The result of this phase should be a series of observable milestones and a personal estimate of work effort. If you can’t divide the issue and your estimate exceeds a few hours of work, you should ask for help. Communicate your milestones and estimates by writing them down in the issue tracker.

Step 3: Development phase

You have a series of milestones and their estimates. Now it’s time to dive into programming. This is the moment when most self-management effort ends, because the developer never “zooms out” again until he is done or hopelessly stuck. You need periodic breaks to assess your progress and reflect on your work so far. Try to work for an hour (set up an alarm!) and continue with the next step (you will come back here!). Try to answer the following questions:

  • What is the most risky milestone/detail?
  • How long will the milestone take?

The result of this phase should be a milestone list constantly reordered for risk. We suggest a “cover your ass” strategy for novices by tackling the riskiest aspects first. After each period of work (when your alarm clock sets off), you should make a commit to the repository and run all the tests.

Step 4: Feedback phase

After you’ve done an hour of work, it’s time to back off and reflect. You should evaluate the new information you’ve gathered. Try to answer the following questions:

  • Is my estimate still accurate?
  • Have I encountered unforeseen problems or game-changing information?
  • What crucial details were discovered just yet?

The result of this phase should be an interim report to your manager and to your future self. A comment in the issue tracker is sufficient if everything is still on track. Your manager wants to know about your problems. Call him directly and tell him honestly. The documentation for your future self should be in the issue tracker, the project wiki or the source code. Imagine you have to repeat the work in a year. Write down everything you would want written down.
If your issue isn’t done yet, return to step three and begin another development iteration.

Step 5: Termination phase

Congratulations! You’ve done it. Your work is finished and your estimation probably holds true (otherwise, you would have reported problems in the feedback phases). But you aren’t done yet! Take your time to produce proper closure.

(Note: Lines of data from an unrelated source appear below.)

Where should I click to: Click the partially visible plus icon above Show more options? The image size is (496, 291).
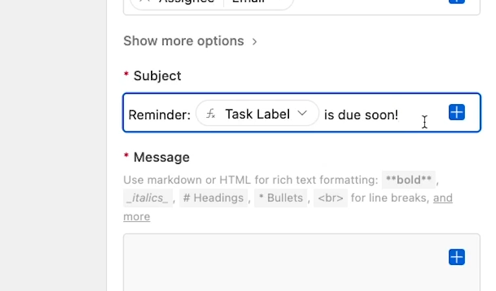[456, 1]
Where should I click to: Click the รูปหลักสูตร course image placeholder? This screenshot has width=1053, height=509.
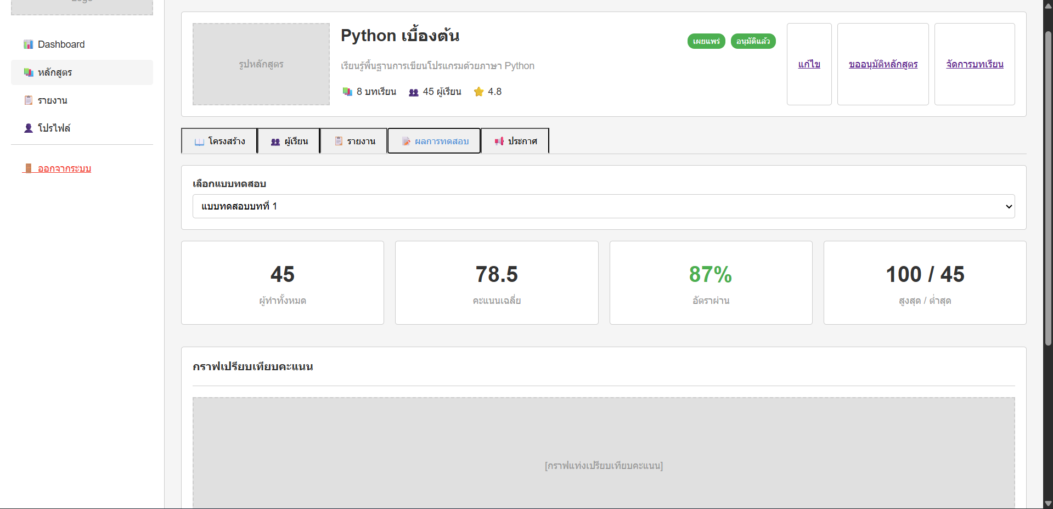click(x=261, y=64)
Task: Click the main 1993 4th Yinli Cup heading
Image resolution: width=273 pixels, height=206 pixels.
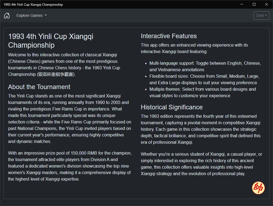Action: [51, 41]
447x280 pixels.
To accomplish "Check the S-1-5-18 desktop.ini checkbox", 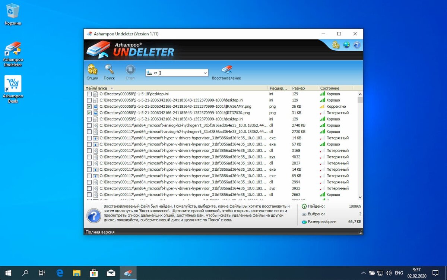I will [x=89, y=94].
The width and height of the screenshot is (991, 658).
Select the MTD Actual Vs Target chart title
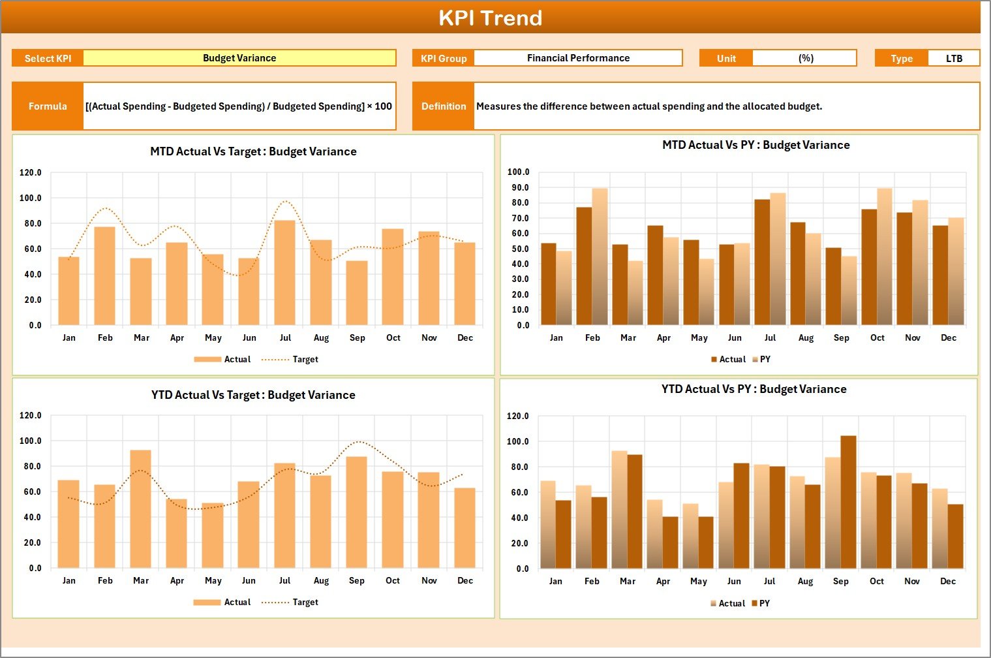click(x=253, y=151)
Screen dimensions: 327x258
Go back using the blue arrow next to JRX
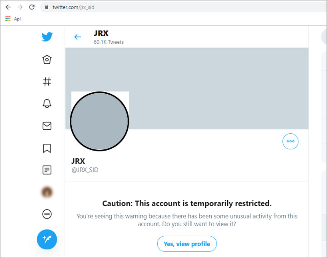click(x=78, y=37)
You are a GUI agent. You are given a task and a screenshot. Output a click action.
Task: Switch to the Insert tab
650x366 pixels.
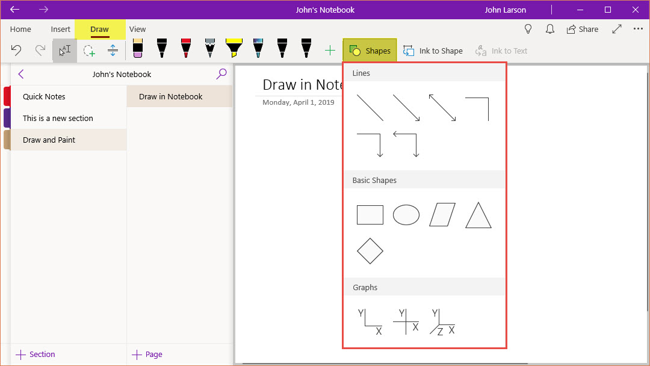click(61, 29)
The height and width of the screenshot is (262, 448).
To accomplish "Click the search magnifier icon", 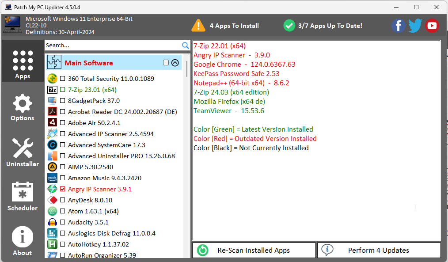I will [186, 46].
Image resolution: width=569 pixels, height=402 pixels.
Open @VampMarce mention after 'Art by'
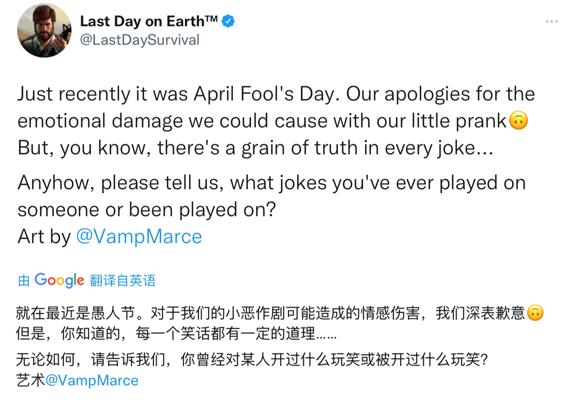(139, 236)
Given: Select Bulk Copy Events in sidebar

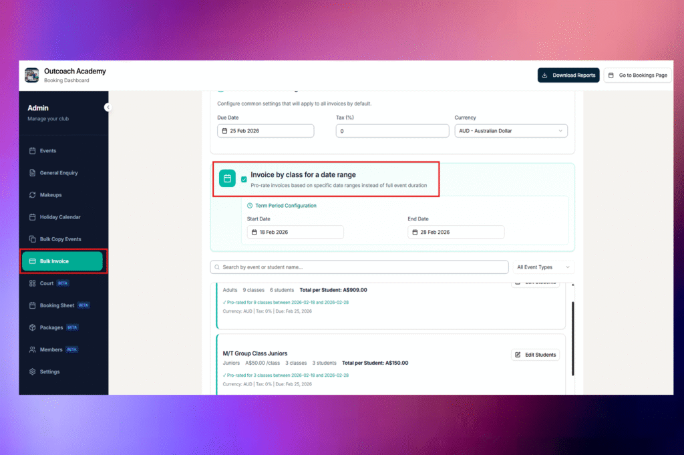Looking at the screenshot, I should (60, 239).
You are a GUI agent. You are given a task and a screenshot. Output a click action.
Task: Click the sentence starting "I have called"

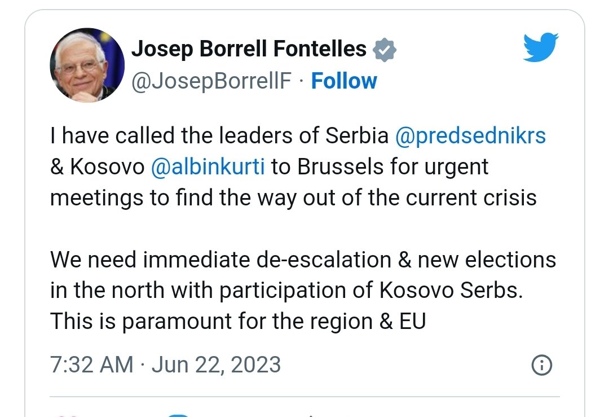click(x=220, y=137)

Try to answer the following questions:

  • Is the documentation complete and comprehensible?
  • Have you thought about all necessary integration work like update scripts or user manual changes?

The result of this phase should be a merge to the master branch in the repository and complete documentation. When you leave this step, there should be no necessity to ever return to the task. Assume that your changes are immediately published to production. We are talking “going gold” here.

Recapitulation

That’s the whole process. Five steps with typical questions and “artifacts”. It’s a lot of overhead for a change that takes just a few minutes, but can be a lifesaver for any task that exceeds an hour (the timebox of step three). The main differences to “direct action” processes are the assessment and feedback phases. Both are mainly about self-observation and introspection, the most important ingredient of efficient learning. You might not appreciate at first what these phases reveal about yourself, but try to see it this way: The revelations set a low bar that you won’t fall short of ever again – guaranteed.